Nós ainda não temos o orçamento aprovado, mas a previsão está em torno de R$ 15 bilhões do FNDCT em 2025. Novamente nós iremos nesse ano bater outro recorde, porque os recursos estão disponíveis, fizemos concursos, contratamos funcionários, automatizamos o sistema de gestão, estamos usado muita inteligência artificial, ganhando tração e as empresas sentem-se seguras para apresentar projetos. Em dezembro, assinamos, somente com universidades para recuperar laboratórios de pesquisas, R$ 2,6 bilhões. Eles serão liberados nos próximos anos e devem ter um impacto muito grande na produção de ciência do Brasil, porque foram anos de falta de investimento, laboratórios parados, equipamentos deteriorados e isso está sendo recuperado agora. Essas iniciativas promovem produção de conhecimento e isso chega para as empresas de uma forma ou de outra. E muitas vezes a própria empresa procura pelas universidades. Tudo isso trará um impacto muito forte nos próximos anos na economia brasileira.
As contratações de crédito direto atingiram aproximadamente R$ 14,3 bilhões, possibilitando o financiamento de quase 1,1 mil novos projetos. E possível detalhar o quanto disso foi para a indústria?
Aprovamos até agora R$ 29 bilhões em projetos entre 2023 e 2024 apenas para a indústria. Desse total, R$ 24,5 bilhões são de dinheiro da Finep e R$ 4,5 bilhões de contrapartidas das empresas para 2.166 projetos. Mas esse recurso não é liberado todo de uma vez. À medida que o projeto é executado, a equipe da Finep vai até ele, faz uma avaliação da empresa e do projeto, e comprovando que ela cumpriu a etapa, nós liberamos o crédito seguinte. O prazo de carência é o tempo de aplicação do projeto, são mais seis meses. Ou seja, se o projeto tem 24 meses de aplicação para construir, ela ainda tem mais 6 meses para começar a pagar a Finep.
Esse volume de recursos para a indústria é recorde? Qual é o impacto desse resultado em termos práticos para o país?
Sim, é recorde. Não tem parâmetros no Brasil. O Joe Biden [ex-presidente dos Estados Unidos] lançou no início do governo US$ 2 trilhões para retomar a industrialização no país. E é dinheiro público mesmo porque, se o governo não fizer isso, o setor industrial não consegue se financiar, é muito caro. Imagina tirar US$ 2 trilhões de seu caixa? As empresa não têm recursos para tanto e isso acontece no mundo todo. Aqui no Brasil, se a gente comparar com o tamanho do investimento da China, dos Estados Unidos, é pouco, mas se a gente comparar com o que faz com o restante na América Latina ou a África, é bastante. Se compararmos com o que fazíamos anteriormente é muito mais. Não tinha um plano estruturado ativo para a indústria brasileira, esse plano foi lançado com a Nova Indústria Brasil.

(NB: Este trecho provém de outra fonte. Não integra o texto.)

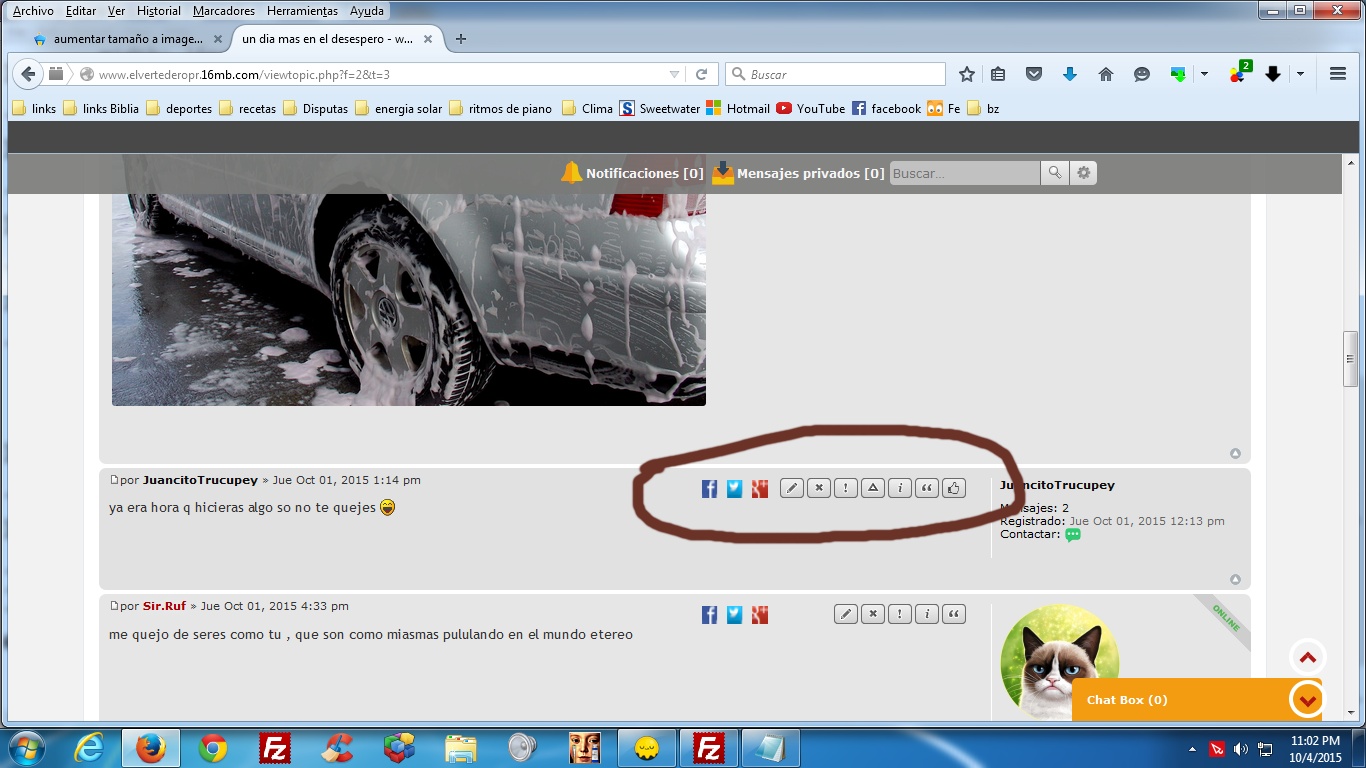Click the green contact chat bubble icon

tap(1073, 535)
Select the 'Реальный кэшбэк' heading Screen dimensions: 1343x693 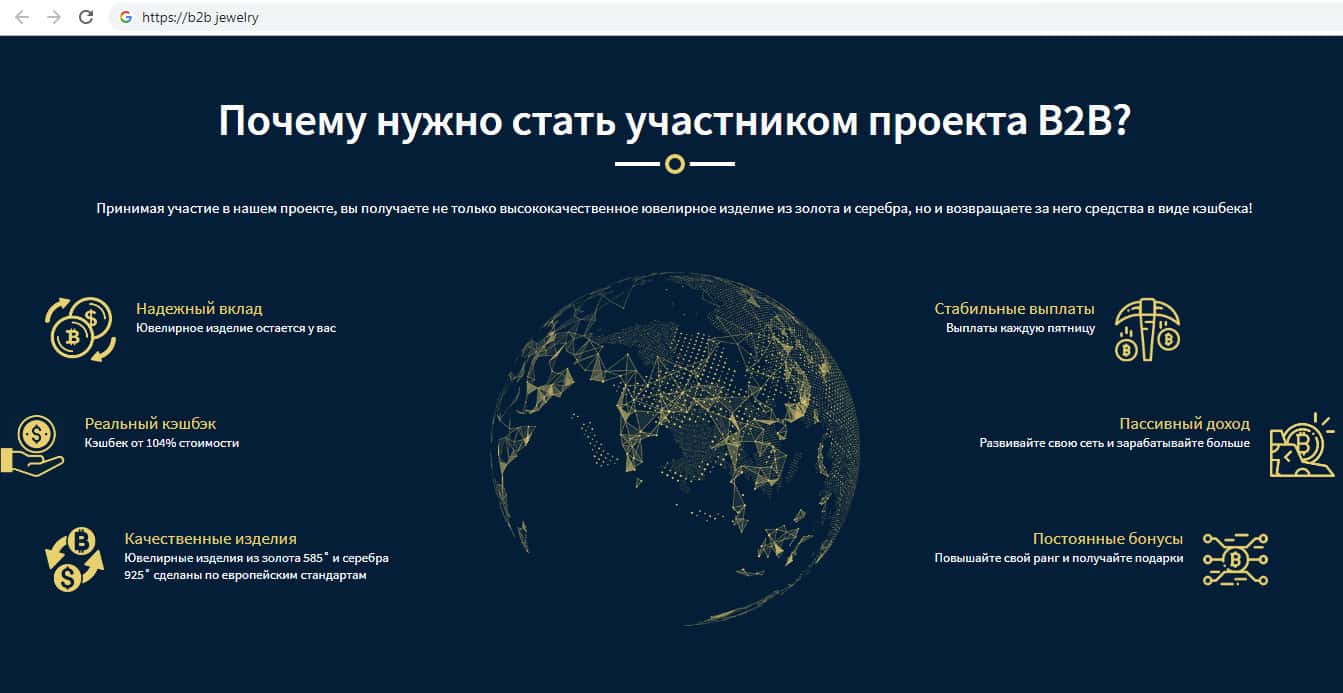pos(150,424)
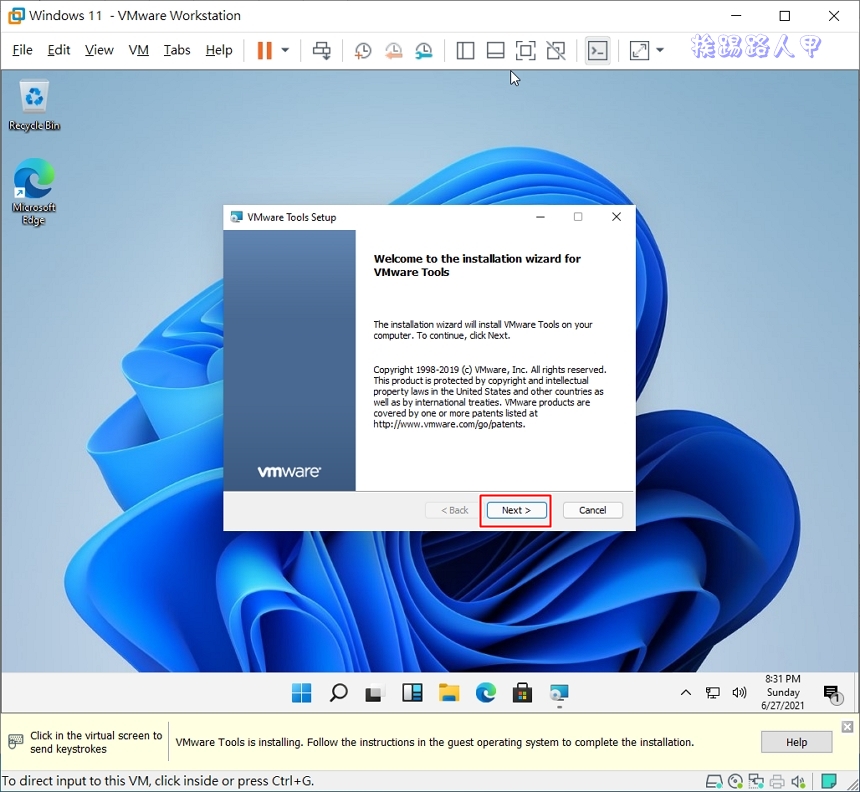
Task: Click the CD/DVD device status icon
Action: pyautogui.click(x=736, y=781)
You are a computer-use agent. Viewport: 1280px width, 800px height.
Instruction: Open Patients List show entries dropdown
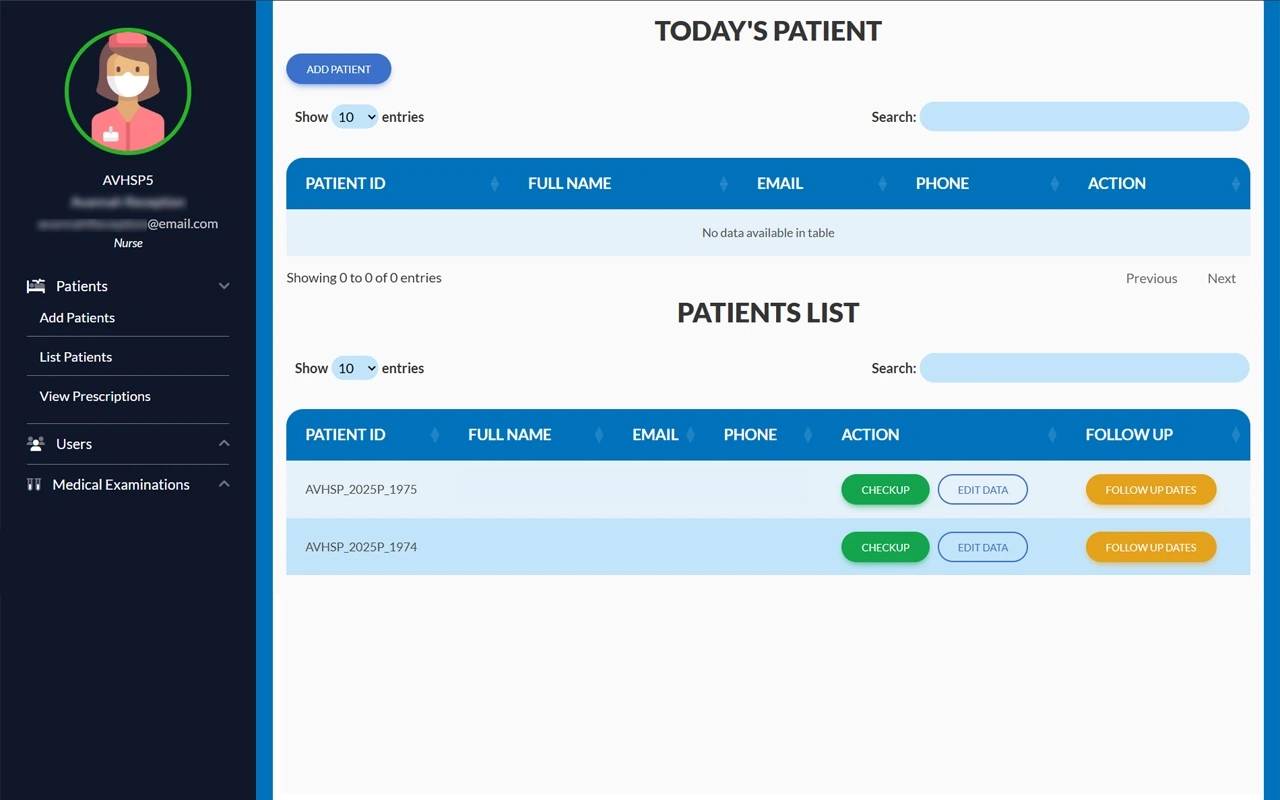click(355, 368)

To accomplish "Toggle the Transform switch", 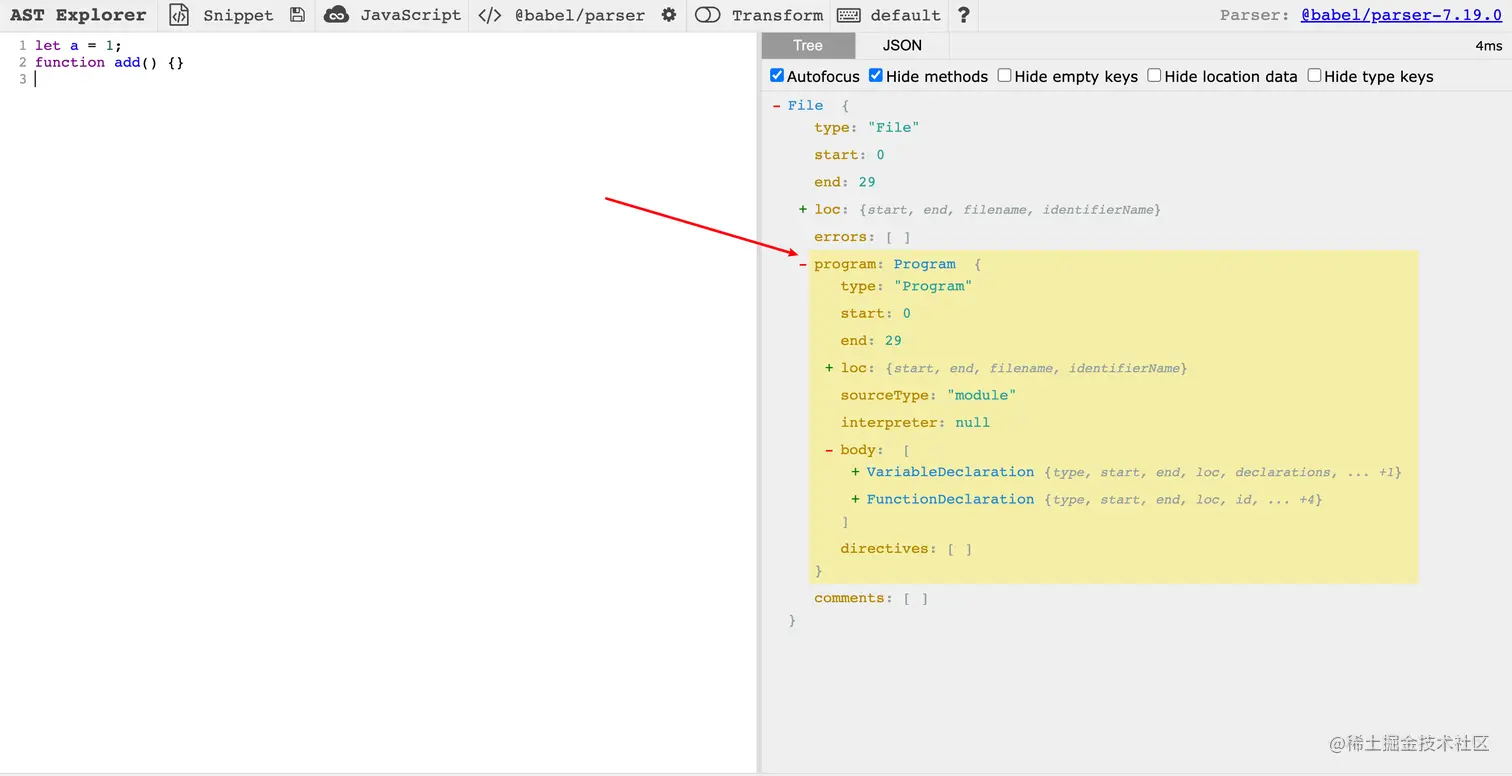I will [x=707, y=15].
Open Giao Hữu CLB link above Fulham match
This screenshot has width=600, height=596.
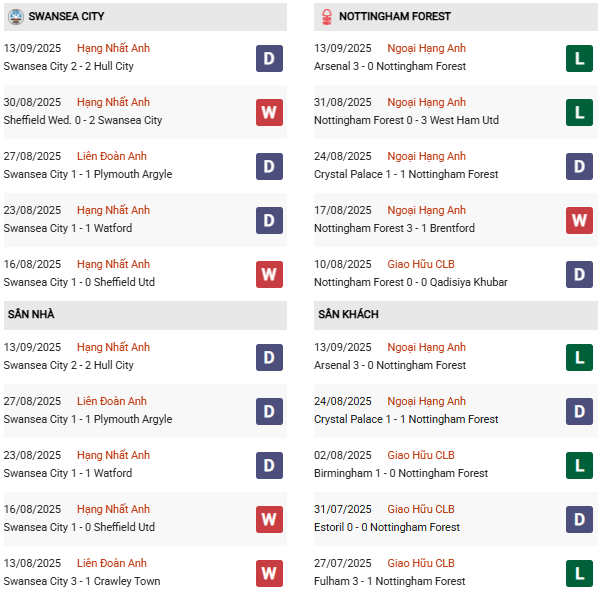tap(420, 563)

E quais são as expectativas para 2025? No setor industrial, a perspectiva não é tão positiva pela tendência de aperto monetário e de um ambiente externo mais desafiador. Esse receio da indústria de alguma forma afeta a Finep?
A nossa avaliação de governo dentro da Nova Indústria Brasil é que a expansão do PIB industrial brasileiro continua neste ano. Talvez não expanda tanto como poderia se estivesse em um momento melhor do mundo, mas temos uma base de consumo no Brasil ainda muito forte para atender e espaço para aumentar o fluxo comercial com parceiros do Mercosul, o próprio acordo com a União Europeia. Estive em Minas Gerais [em janeiro] e recebi a a sinalização de que a indústria mineira vai continuar investindo fortemente. Esse me parece que é um retrato do Brasil inteiro. Esse possível contexto global ruim, que ainda não está claro se será isso mesmo, talvez provocará uma redução de expansão, mas não um quadro de recessão. Ele vai atingir o Brasil de uma forma ou de outra, não sei qual, mas com certeza não será tão forte na indústria. Temos instrumentos e projetos andando para garantir a situação do PIB industrial.